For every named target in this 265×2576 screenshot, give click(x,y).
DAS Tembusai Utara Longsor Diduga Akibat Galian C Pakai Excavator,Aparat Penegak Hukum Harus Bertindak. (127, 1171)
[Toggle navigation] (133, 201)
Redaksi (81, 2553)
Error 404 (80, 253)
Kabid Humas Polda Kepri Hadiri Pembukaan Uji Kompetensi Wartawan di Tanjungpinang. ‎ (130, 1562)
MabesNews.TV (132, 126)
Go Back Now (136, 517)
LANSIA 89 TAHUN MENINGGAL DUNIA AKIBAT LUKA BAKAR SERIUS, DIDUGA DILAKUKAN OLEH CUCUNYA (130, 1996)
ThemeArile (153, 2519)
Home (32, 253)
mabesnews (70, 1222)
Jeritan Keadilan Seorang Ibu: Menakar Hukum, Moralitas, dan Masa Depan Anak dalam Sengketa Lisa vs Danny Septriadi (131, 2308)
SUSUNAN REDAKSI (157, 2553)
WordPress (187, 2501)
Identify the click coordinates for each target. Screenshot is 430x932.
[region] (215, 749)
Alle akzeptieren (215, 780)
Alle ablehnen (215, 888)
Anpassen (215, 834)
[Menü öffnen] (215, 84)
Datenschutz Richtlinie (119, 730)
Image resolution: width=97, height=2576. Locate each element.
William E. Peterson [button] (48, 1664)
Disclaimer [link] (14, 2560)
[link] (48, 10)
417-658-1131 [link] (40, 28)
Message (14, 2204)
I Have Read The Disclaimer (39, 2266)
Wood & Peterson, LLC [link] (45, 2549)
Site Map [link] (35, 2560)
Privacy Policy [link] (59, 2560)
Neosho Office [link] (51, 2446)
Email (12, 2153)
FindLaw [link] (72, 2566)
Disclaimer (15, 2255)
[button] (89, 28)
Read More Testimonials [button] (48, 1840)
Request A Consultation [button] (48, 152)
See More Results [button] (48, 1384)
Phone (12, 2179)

=====

## TASK
Stop at the line containing "mabesnews (70, 1222)". Please print exactly every line before it from the start of the records, plus that line itself, and nothing else.

## OUTPUT FOR THIS EXERCISE
For every named target in this 265×2576 screenshot, give click(x,y).
DAS Tembusai Utara Longsor Diduga Akibat Galian C Pakai Excavator,Aparat Penegak Hukum Harus Bertindak. (127, 1171)
[Toggle navigation] (133, 201)
Redaksi (81, 2553)
Error 404 (80, 253)
Kabid Humas Polda Kepri Hadiri Pembukaan Uji Kompetensi Wartawan di Tanjungpinang. ‎ (130, 1562)
MabesNews.TV (132, 126)
Go Back Now (136, 517)
LANSIA 89 TAHUN MENINGGAL DUNIA AKIBAT LUKA BAKAR SERIUS, DIDUGA DILAKUKAN OLEH CUCUNYA (130, 1996)
ThemeArile (153, 2519)
Home (32, 253)
mabesnews (70, 1222)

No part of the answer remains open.